If you know what motivates a character — PC or NPC — you can extrapolate a lot of other things on the fly.
The trick is not to make your motivators too broad or too focused. Too broad, and they’re meaningless (“She’s motivated by a desire to do the right thing”); too narrow, and they either dominate the campaign or never come up at all: “I will reclaim my dwarven homeland” is either going to be a major focus of the game, or will be ignored.
Either way, the end result is a useful character trait that, in actual play, winds up being useless — which is where this little tool comes in. You can use the Three Motivators with just about any RPG.
The Three Motivators
Pick three motivators for your character (NPC or PC) — two concepts and a goal:
- One broad concept that contains just a little specificity, such as “Protect the elven people at all costs.” “Do good” would be too broad, because there’s nothing at all specific about it. This is your character’s root motivation, the one you can fall back on to answer the question “What would I do?” in just about any situation.

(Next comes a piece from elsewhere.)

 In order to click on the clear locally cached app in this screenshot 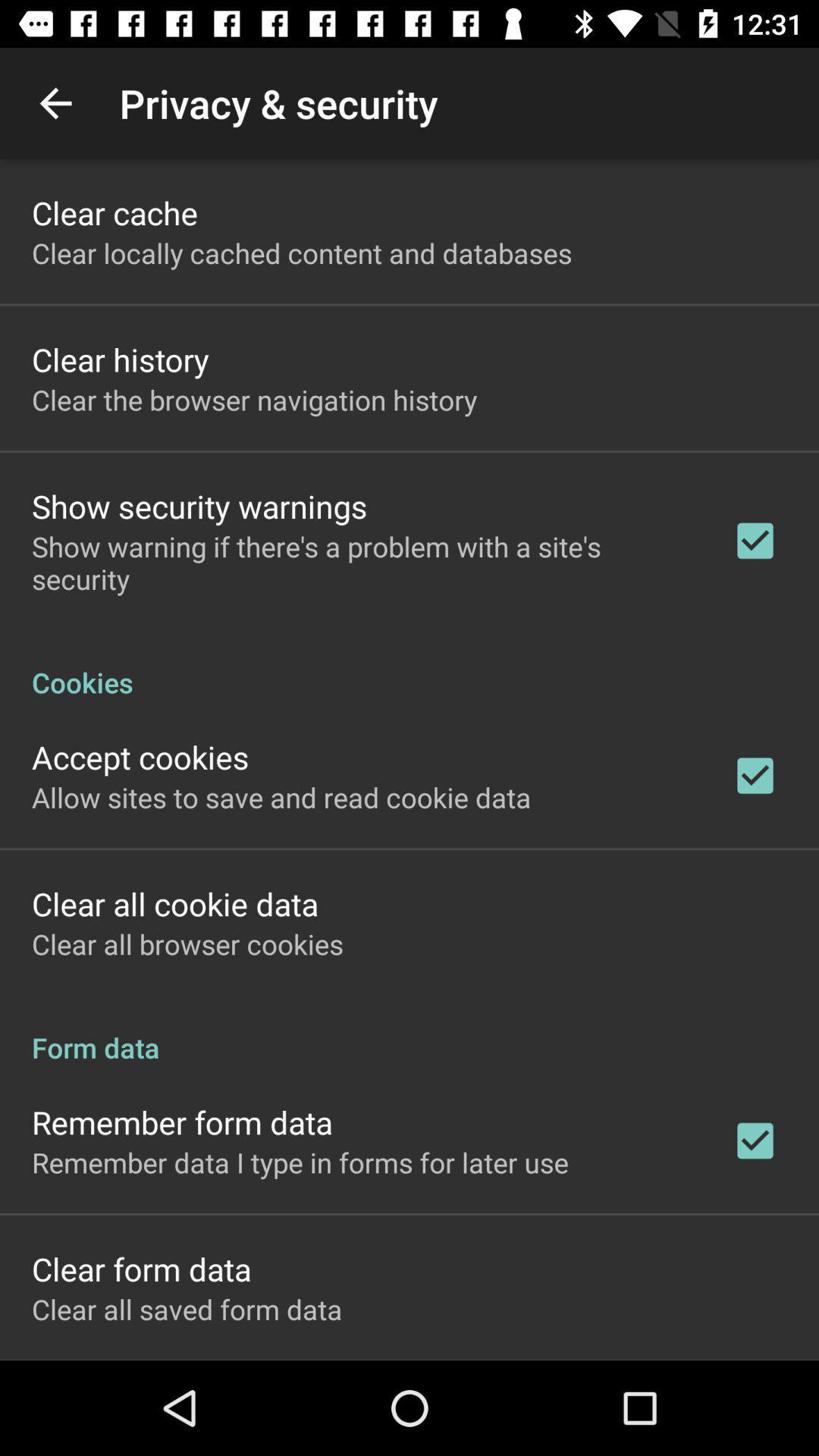, I will do `click(302, 253)`.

- One specific concept that can be intepreted in a variety of ways, like “Prove my parents wrong by winning glory despite my alcoholism.” The key here is not to lock yourself into just one possible outcome, or limit yourself in how your character is motivated by the concept.

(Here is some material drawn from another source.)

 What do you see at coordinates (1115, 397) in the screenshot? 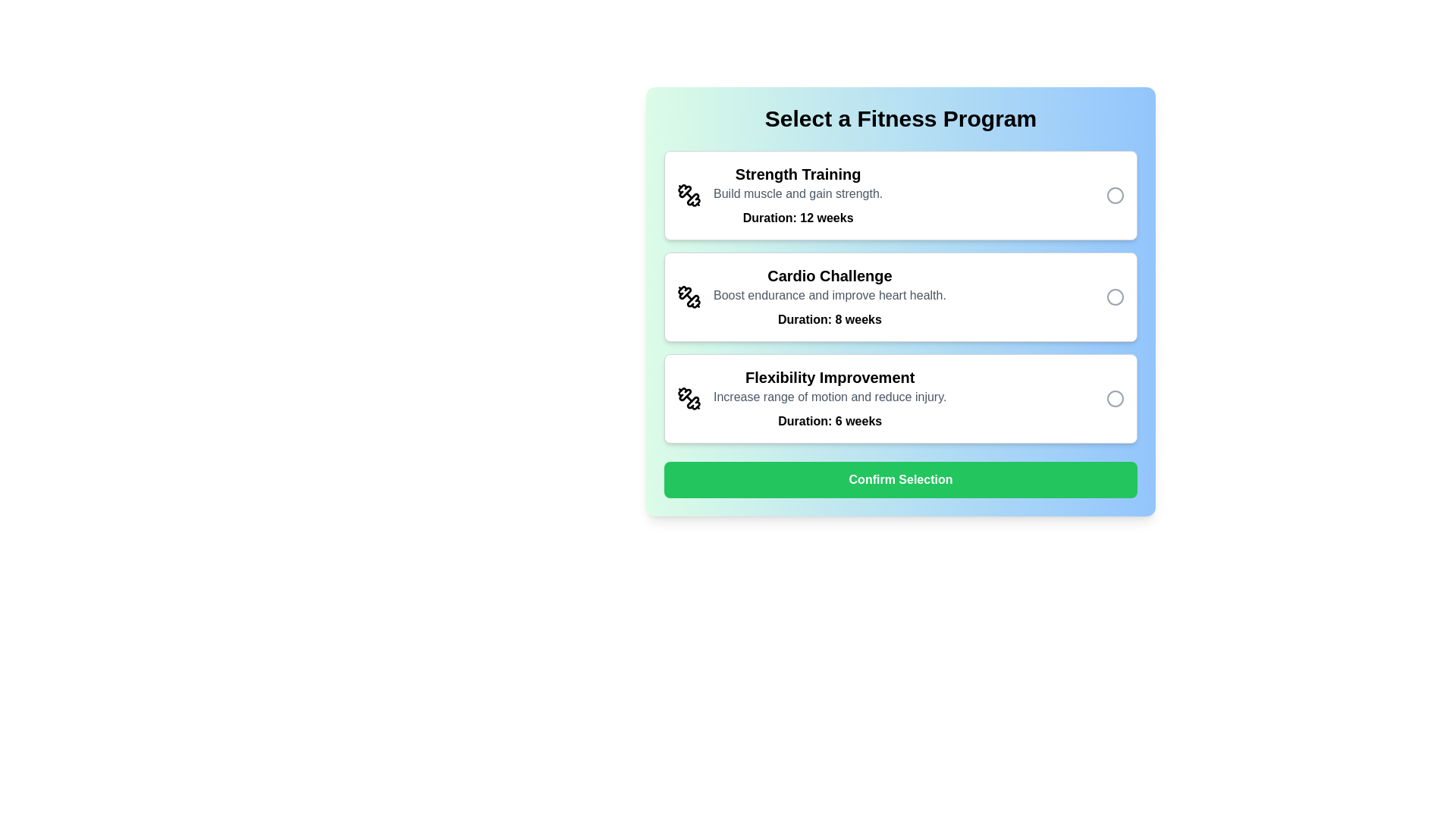
I see `the inner circle of the SVG icon located at the far-right edge of the 'Flexibility Improvement' program option box in the selection panel` at bounding box center [1115, 397].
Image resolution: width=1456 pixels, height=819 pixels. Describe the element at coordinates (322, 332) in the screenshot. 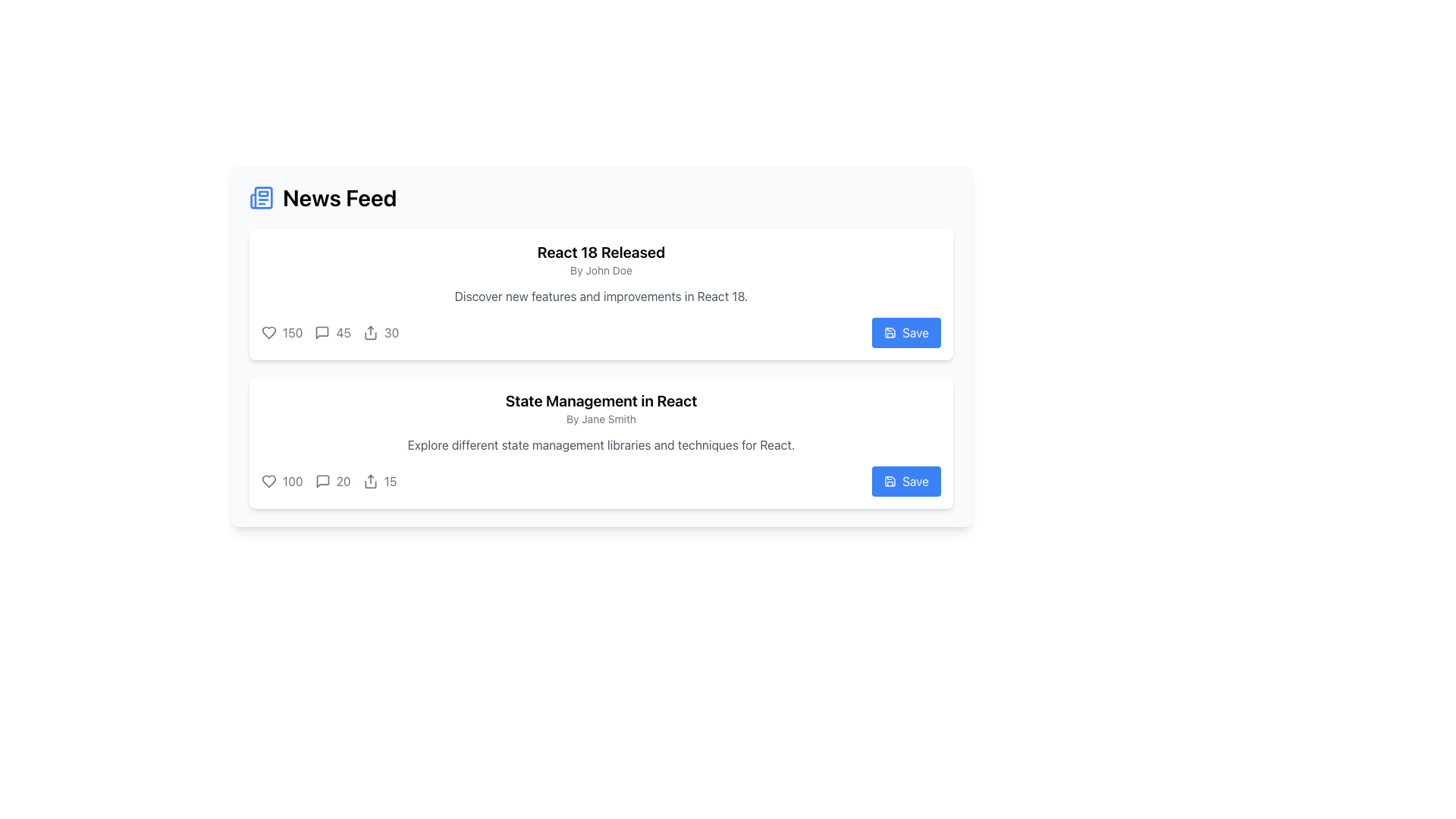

- One specific short- or medium-range goal, such as “Find the source of the evil in the Centauri Sector.” This gives you a hook you can grab onto right away. If you’re creating a PC, make sure the hook works for the GM’s plans; for an NPC, this obviously won’t be an issue.
That’s all there is too it. The Three Motivators technique isn’t designed to create a complete character, but rather to flesh out a character during the creation process — and to give you a set of simple, robust tools to access during play.
As a GM, it can help you improvise. If all you have for an NPC is these three motivators, you can react to situations based on those motivators and still convey a strong sense of what the character is about — which is essentially what your players do every session.
You can also take a shortcut, and just use one or two of them. A minor NPC created on the fly probably only needs #3, the goal; many NPCs will be fine with just #1 or #2 plus #3.
As a player, using the Three Motivators will add depth to your character in a way that has immediate applicability during play — unlike some elements of many PC backgrounds, which just never see the light of day. Your goal can help you drive the action forward, and gives your GM an automatic adventure idea or story arc to work into the campaign, while your two concepts will help you decide what your character would do in a variety of situations.
Sources of Inspiration
The Three Motivators technique was inspired by reading Eclipse Phase , which explicitly and cleverly addresses character motivations; playing Burning Wheel , which codifies motivators as Beliefs and gives them mechanical consequences; reading Mouse Guard, which employs character goals and motivators to drive every aspect of play; and reading Chris Chinn ‘s work on flag framing and conflict webs, which I can no longer find online.
You’ll also spot Chris’s character concept generator  right smack in the middle of #2. That nifty little generator was one of the most direct inspirations for the Three Motivators tool.
Have you used a tool similar to the Three Motivators? How did it go? What do you do to drive stories through your NPCs (as a GM) or your PC (as a player)?